Page extract:

Cyclone Idai Inundates Mozambique, Leaves Devastating Wake

Communications remain down across large areas impacted by the cyclone, submerging settlements under an "inland ocean."


Cyclone Idai

Cyclone Idai caused massive infrastructure damage throughout Mozambique, including this bridge in Zambezia Province. Much of the storm’s damage is still unknown since communications are limited in storm-impacted areas. (Photo courtesy of the Real Medicine Foundation)

Damage to Mozambique from the impact of Cyclone Idai, which made landfall on March 17, appears to have been far more extensive than initially reported. Officially, the death toll remains at 84 confirmed casualties, however, the President of Mozambique has reported that the initial toll may be as high as 1,000.

Given that residents of this area are among the poorest in the world, with significant health challenges under ordinary circumstances with HIV, malaria and other vector-borne diseases, respiratory and diarrheal illnesses, as well as persistent challenges with maternal and child health care, the risks to the health of the population over the coming weeks are very high.

According to news reports and situational updates from the few humanitarian agencies that have been able to reach Sofala district and the coastal city of Beira, which took the immediate force of the storm, the area has been transformed into an “inland ocean.” Flooding across Beira, home to over 500,000 people, appears to be not only widespread but very deep, approaching the roof lines or entirely submerging thousands of structures.

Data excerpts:
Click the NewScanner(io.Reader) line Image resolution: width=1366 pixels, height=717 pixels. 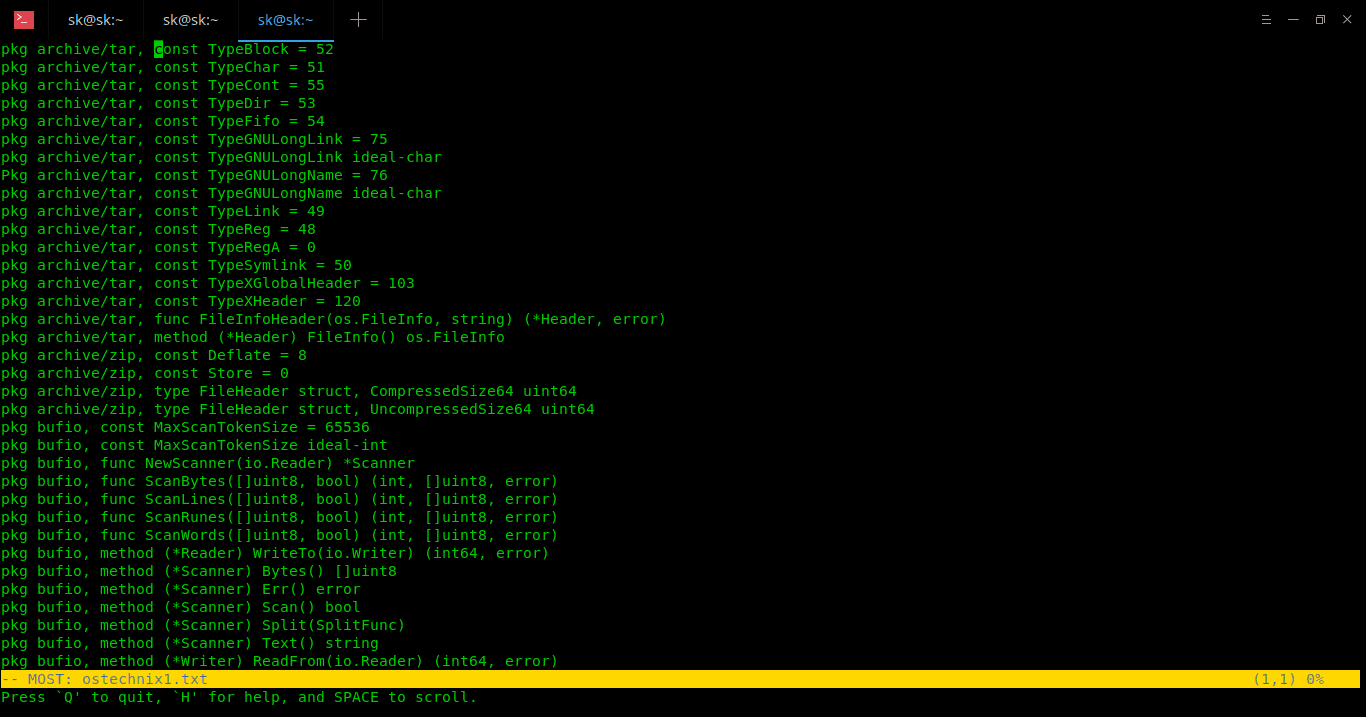(207, 463)

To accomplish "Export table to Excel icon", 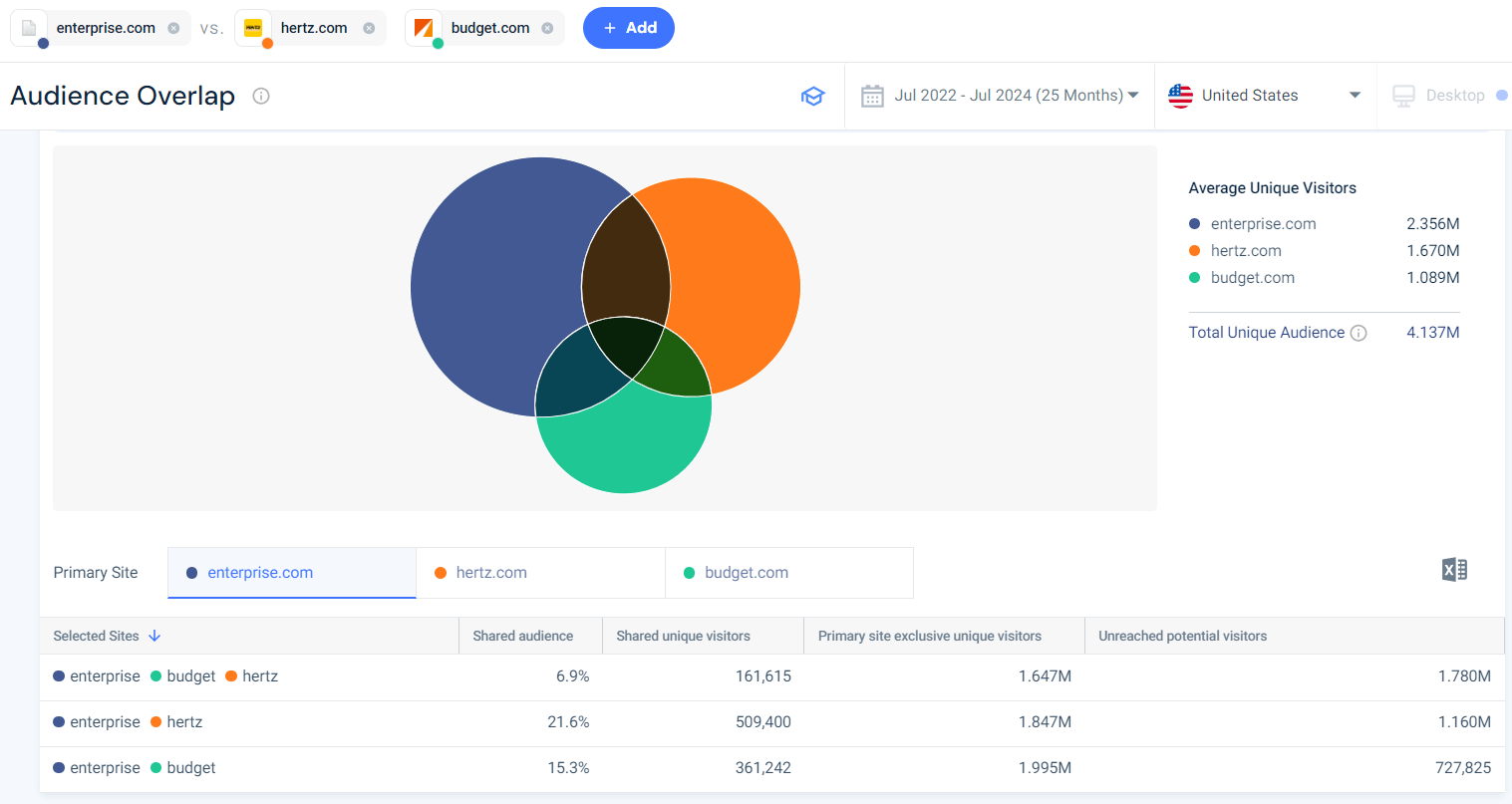I will 1454,570.
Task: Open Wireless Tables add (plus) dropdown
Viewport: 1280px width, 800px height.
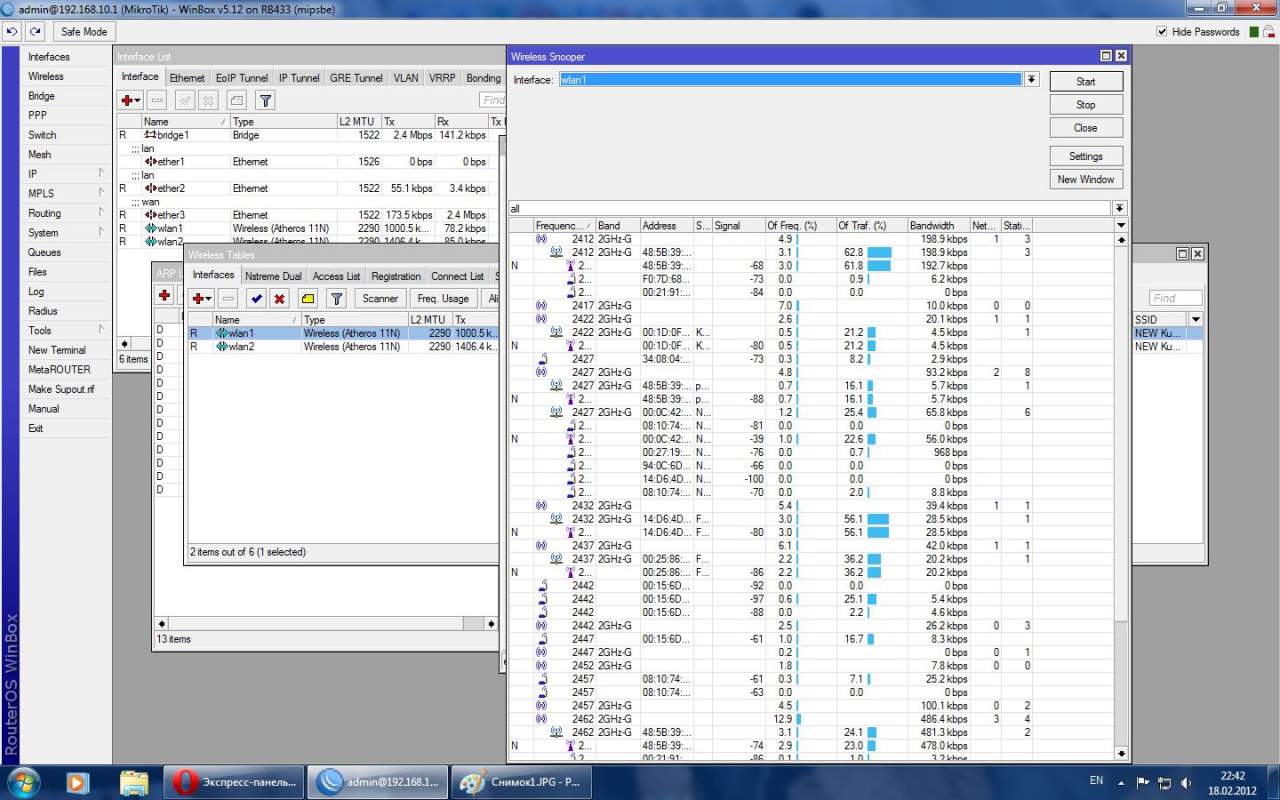Action: (x=201, y=298)
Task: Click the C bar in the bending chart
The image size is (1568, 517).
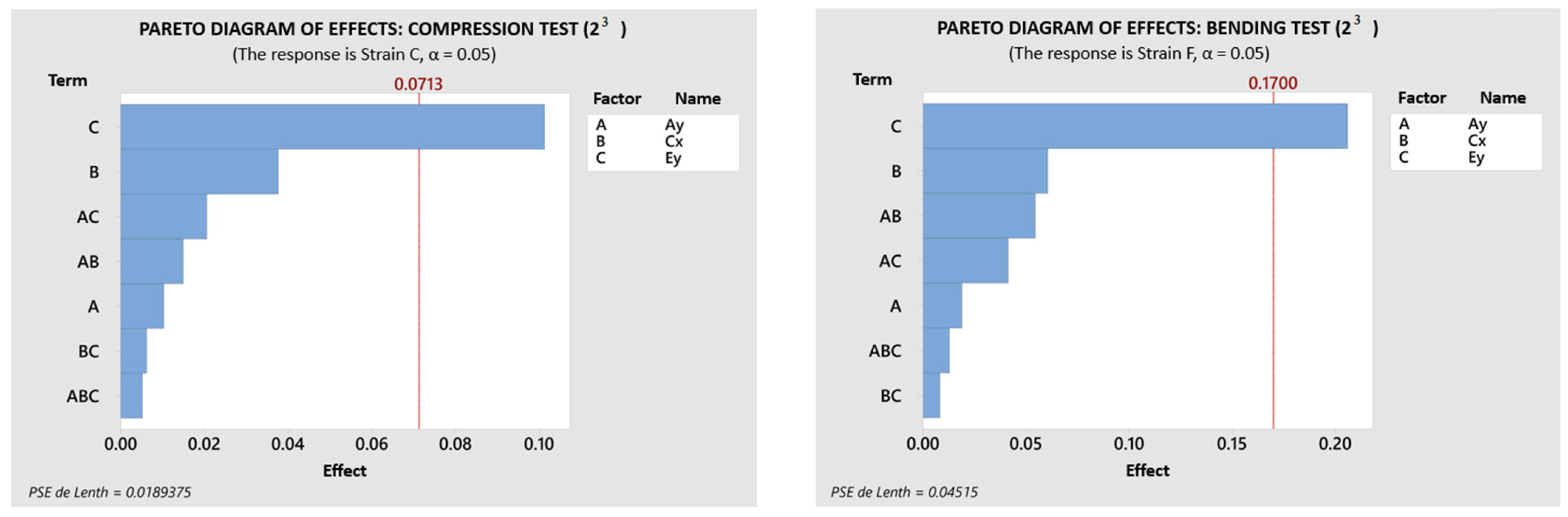Action: tap(1135, 126)
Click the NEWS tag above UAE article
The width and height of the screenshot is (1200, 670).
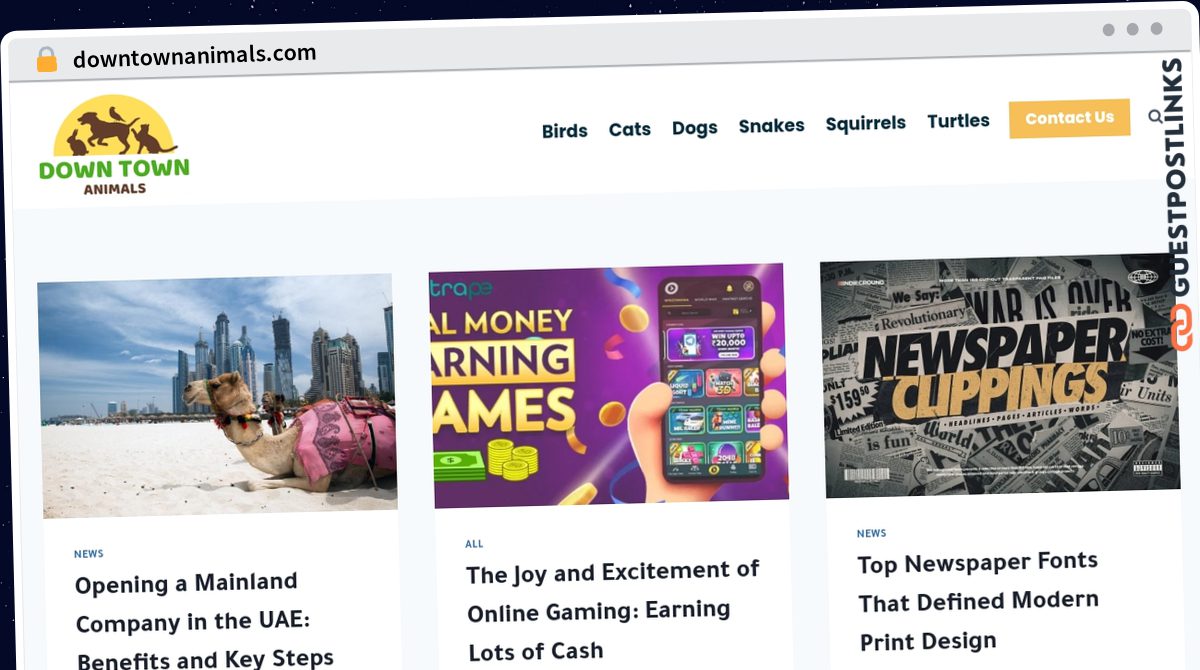(88, 554)

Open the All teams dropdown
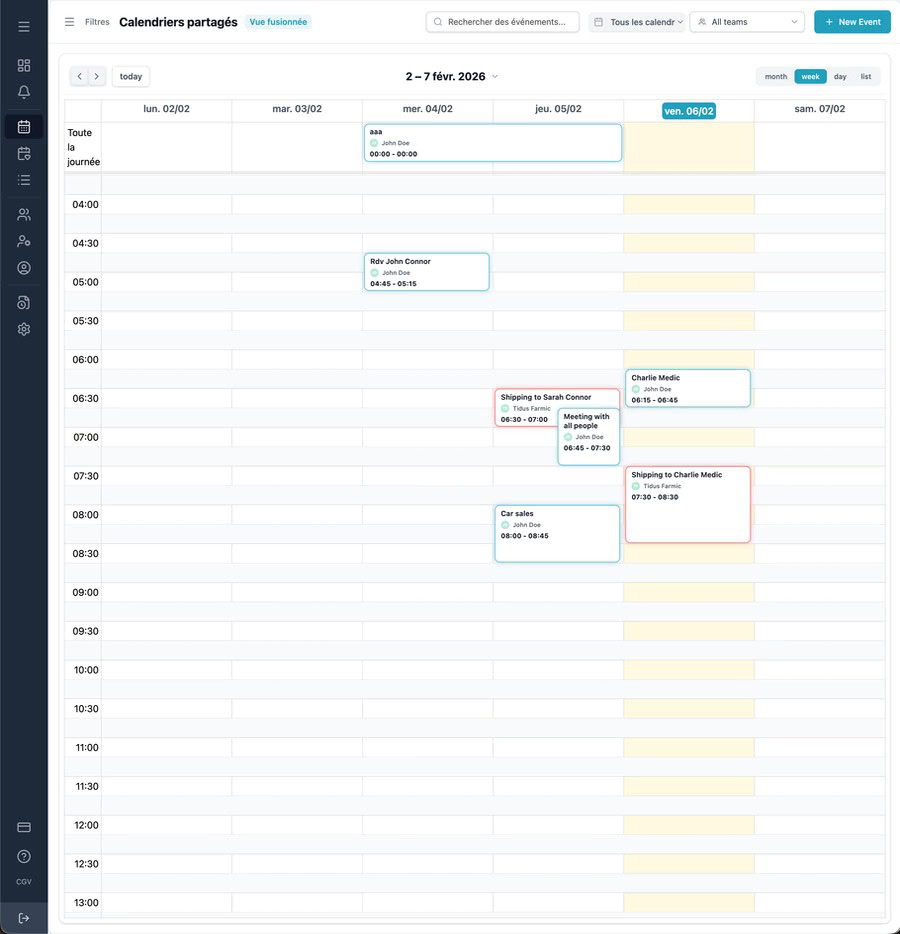(x=747, y=21)
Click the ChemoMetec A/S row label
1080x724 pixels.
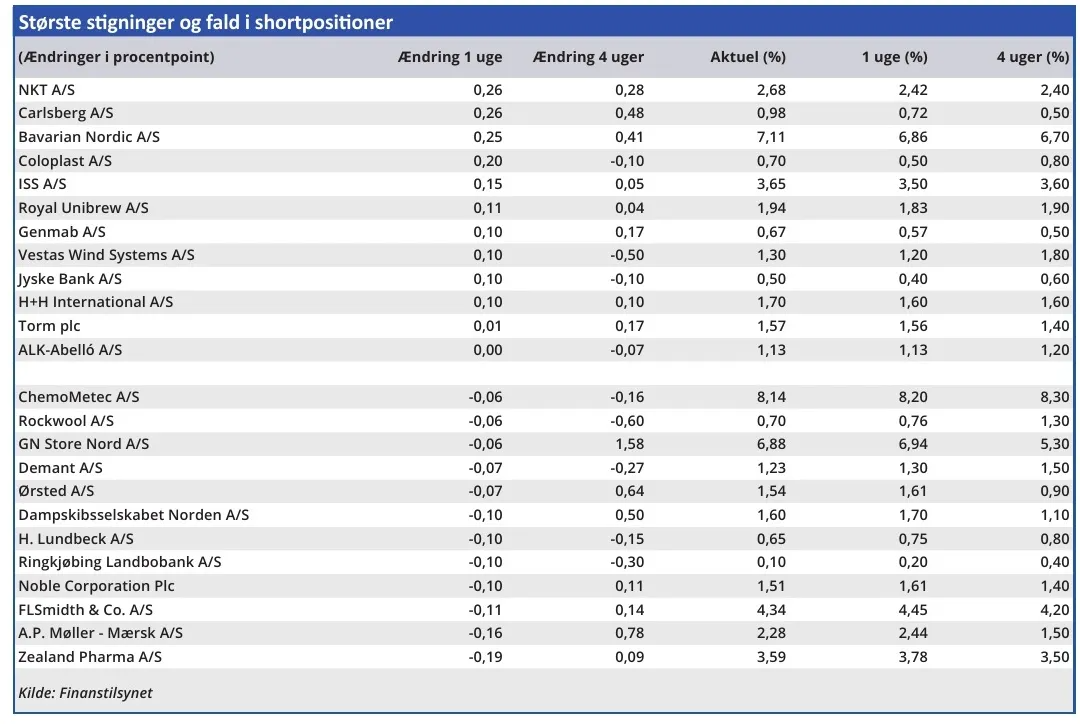79,397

Questions on the material:
#1 Answer these questions using the Cyclone Idai article:
(a) On what date did Cyclone Idai make landfall?
(b) What is the official number of confirmed casualties?
(c) How many people live in Beira?
#2 Resume the Cyclone Idai article, picking up after its final sentence.

Answers to the exercises:
#1
(a) March 17
(b) 84
(c) Over 500,000

#2
Damage outside the city may be considerably higher but assessments in the more rural areas will take significant time to complete. The primary road into Beira is considered impassable and aid is reported being delivered by helicopter.

Power and communications have been cut almost entirely for the nearly 20 districts surrounding Beira. Small pockets of cellular coverage remain available far inland near the cities of Chimoia and Mutare on the border with Zimbabwe, but even these areas remain tenuous and oversubscribed over the course of the day.

Direct Relief is coordinating with local partners in Mozambique including the Real Medicines Foundation and the provincial Ministry of Health for Zambezia to move emergency medical supplies into the affected area.